In cases where you don’t want to be prompted for a password (for running an unattended MapReduce job, for example), you can create a Kerberos keytab file using the ktutil command. A keytab is a file that stores passwords and may be supplied to kinit with the -t option.

With Kerberos authentication turned on, let’s see what happens when we try to copy a local file to HDFS:

% hadoop fs -put quangle.txt 

10/07/03 15:44:58 WARN ipc.Client: Exception encountered while connecting to the server: GSS initiate failed [Caused by GSSException: No valid credentials provided (Mechanism level: Failed to find any Kerberos tgt)]
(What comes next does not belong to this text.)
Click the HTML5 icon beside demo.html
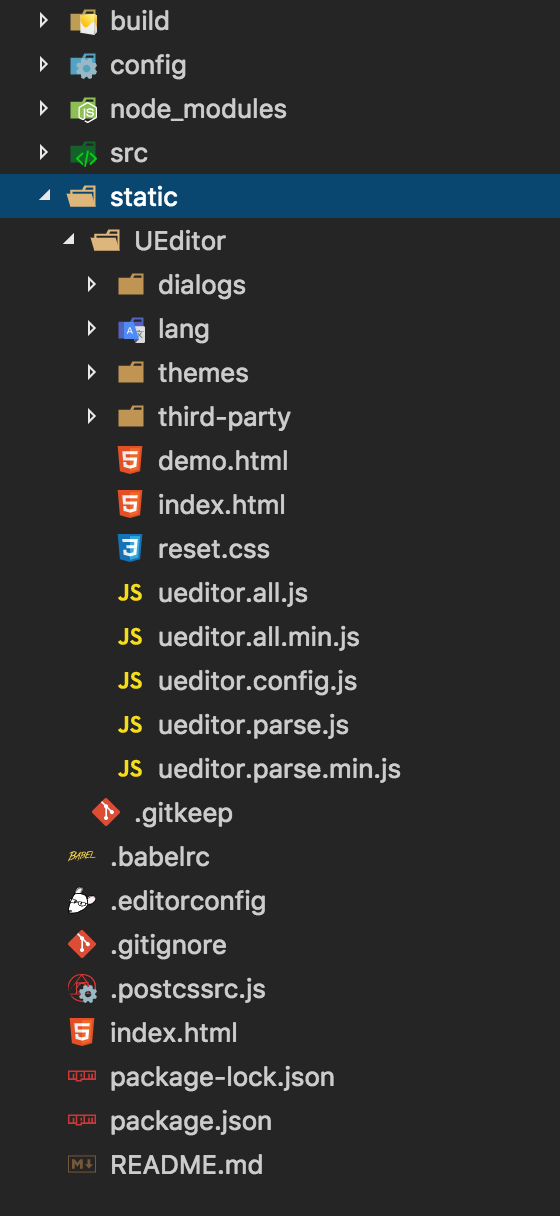Screen dimensions: 560x1216 (130, 461)
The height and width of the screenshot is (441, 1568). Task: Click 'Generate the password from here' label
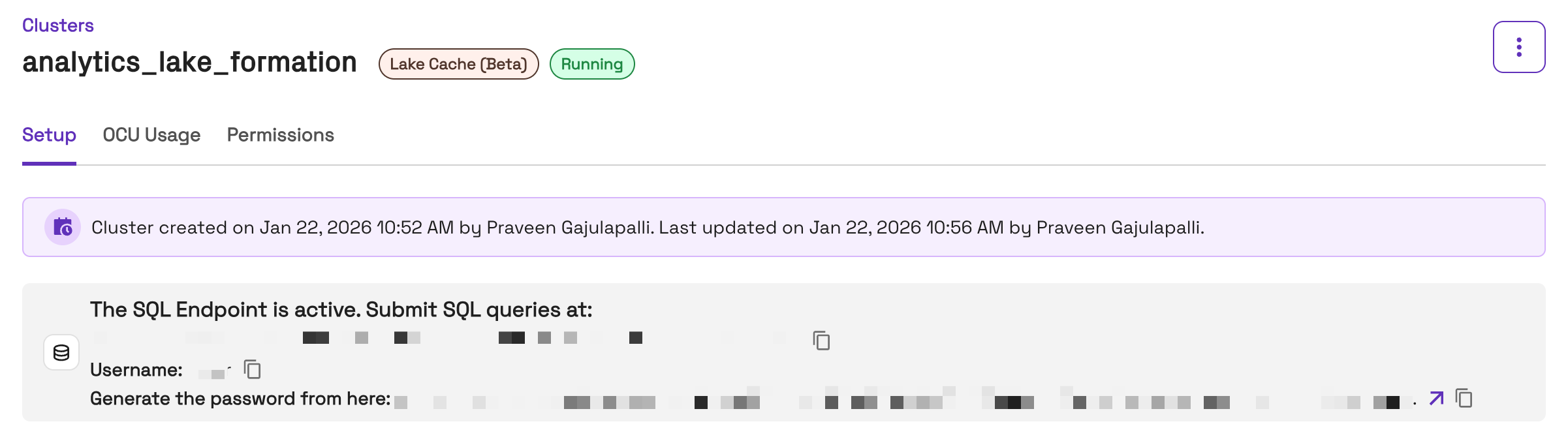tap(240, 399)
Bad connection to FS. command aborted. exception: Call to localhost/ 20 failed on local exception: tion: GSS initiate failed [Caused by GSSException: No valid credentials provided (Mechanism level: Failed to find any Kerberos tgt)]

The operation fails because we don’t have a Kerberos ticket. We can get one by authenticating to the KDC, using kinit:

% kinit
Password for hadoop-user@LOCALDOMAIN: password
% hadoop fs -put quangle.txt .
% hadoop fs -stat %n quangle.txt

And we see that the file is successfully written to HDFS. Notice that even though we carried out two filesystem commands, we only needed to call kinit once, since the Kerberos ticket is valid for 10 hours (use the klist command to see the expiry time of your tickets and kdestroy to invalidate your tickets). After we get a ticket, everything works just as it normally would.

Instead of using the three-step Kerberos ticket exchange protocol to authenticate each call, which would present a high load on the KDC on a busy cluster, Hadoop uses delegation tokens to allow later authenticated access without having to contact the KDC again. Delegation tokens are created and used transparently by Hadoop on behalf of users, so there’s no action you need to take as a user beyond using kinit to sign in, but it’s useful to have a basic idea of how they are used.

A delegation token is generated by the server (the namenode in this case) and can be thought of as a shared secret between the client and the server. On the first RPC call to the namenode, the client has no delegation token, so it uses Kerberos to authenticate, and as a part of the response it gets a delegation token from the namenode. In subsequent calls, it presents the delegation token, which the namenode can verify (since it generated it using a secret key), and hence the client is authenticated to the server. When it wants to perform operations on HDFS blocks, the client uses a special kind of delegation token, called a block access token, that the namenode passes to the client in response to a metadata request. 

The client uses the block access token to authenticate itself to datanodes. This is possible only because the namenode shares its secret key used to generate the block access token with datanodes (which it sends in heartbeat messages), so that they can verify block access tokens. Thus, an HDFS block may be accessed only by a client with a valid block access token from a namenode. This closes the security hole in unsecured Hadoop where only the block ID was needed to gain access to a block.